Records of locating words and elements
-=-=-

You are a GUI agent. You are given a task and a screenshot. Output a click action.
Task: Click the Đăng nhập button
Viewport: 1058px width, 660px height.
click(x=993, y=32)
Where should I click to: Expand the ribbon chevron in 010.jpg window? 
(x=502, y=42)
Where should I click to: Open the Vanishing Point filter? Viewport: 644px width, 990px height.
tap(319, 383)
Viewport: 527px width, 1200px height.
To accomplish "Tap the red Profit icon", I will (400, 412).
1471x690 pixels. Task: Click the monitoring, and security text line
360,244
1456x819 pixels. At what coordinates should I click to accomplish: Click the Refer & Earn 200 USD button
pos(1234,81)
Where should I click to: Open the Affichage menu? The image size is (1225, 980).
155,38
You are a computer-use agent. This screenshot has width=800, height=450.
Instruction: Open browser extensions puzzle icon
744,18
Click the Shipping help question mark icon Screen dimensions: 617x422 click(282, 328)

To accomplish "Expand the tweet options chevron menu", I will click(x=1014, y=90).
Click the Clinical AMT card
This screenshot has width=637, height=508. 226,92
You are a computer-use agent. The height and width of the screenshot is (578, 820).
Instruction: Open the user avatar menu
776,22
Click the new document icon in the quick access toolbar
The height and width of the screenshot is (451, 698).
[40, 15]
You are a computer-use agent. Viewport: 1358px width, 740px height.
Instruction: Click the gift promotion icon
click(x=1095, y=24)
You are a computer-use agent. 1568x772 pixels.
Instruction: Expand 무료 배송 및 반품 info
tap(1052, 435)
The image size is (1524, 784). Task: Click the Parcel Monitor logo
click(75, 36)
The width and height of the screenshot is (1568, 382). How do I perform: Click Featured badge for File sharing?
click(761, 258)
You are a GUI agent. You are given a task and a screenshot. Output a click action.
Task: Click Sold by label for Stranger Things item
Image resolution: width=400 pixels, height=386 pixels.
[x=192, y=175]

-=-=-

→ Request: Arrange every line of the records above as a Markdown table with the columns "Row" and "Line," giving each line a row number and skipping blank lines.

→ The response:
| Row | Line |
|---|---|
| 1 | You are a GUI agent. You are given a task and a screenshot. Output a click action. |
| 2 | Task: Click the Đăng nhập button |
| 3 | Viewport: 1058px width, 660px height. |
| 4 | click(x=993, y=32) |
| 5 | Where should I click to: Expand the ribbon chevron in 010.jpg window?  |
| 6 | (x=502, y=42) |
| 7 | Where should I click to: Open the Vanishing Point filter? Viewport: 644px width, 990px height. |
| 8 | tap(319, 383) |
| 9 | Viewport: 527px width, 1200px height. |
| 10 | To accomplish "Tap the red Profit icon", I will (400, 412). |
| 11 | 1471x690 pixels. Task: Click the monitoring, and security text line |
| 12 | 360,244 |
| 13 | 1456x819 pixels. At what coordinates should I click to accomplish: Click the Refer & Earn 200 USD button |
| 14 | pos(1234,81) |
| 15 | Where should I click to: Open the Affichage menu? The image size is (1225, 980). |
| 16 | 155,38 |
| 17 | You are a computer-use agent. This screenshot has width=800, height=450. |
| 18 | Instruction: Open browser extensions puzzle icon |
| 19 | 744,18 |
| 20 | Click the Shipping help question mark icon Screen dimensions: 617x422 click(282, 328) |
| 21 | To accomplish "Expand the tweet options chevron menu", I will click(x=1014, y=90). |
| 22 | Click the Clinical AMT card |
| 23 | This screenshot has width=637, height=508. 226,92 |
| 24 | You are a computer-use agent. The height and width of the screenshot is (578, 820). |
| 25 | Instruction: Open the user avatar menu |
| 26 | 776,22 |
| 27 | Click the new document icon in the quick access toolbar |
| 28 | The height and width of the screenshot is (451, 698). |
| 29 | [40, 15] |
| 30 | You are a computer-use agent. Viewport: 1358px width, 740px height. |
| 31 | Instruction: Click the gift promotion icon |
| 32 | click(x=1095, y=24) |
| 33 | You are a computer-use agent. 1568x772 pixels. |
| 34 | Instruction: Expand 무료 배송 및 반품 info |
| 35 | tap(1052, 435) |
| 36 | The image size is (1524, 784). Task: Click the Parcel Monitor logo |
| 37 | click(75, 36) |
| 38 | The width and height of the screenshot is (1568, 382). How do I perform: Click Featured badge for File sharing? |
| 39 | click(761, 258) |
| 40 | You are a GUI agent. You are given a task and a screenshot. Output a click action. |
| 41 | Task: Click Sold by label for Stranger Things item |
| 42 | Image resolution: width=400 pixels, height=386 pixels. |
| 43 | [x=192, y=175] |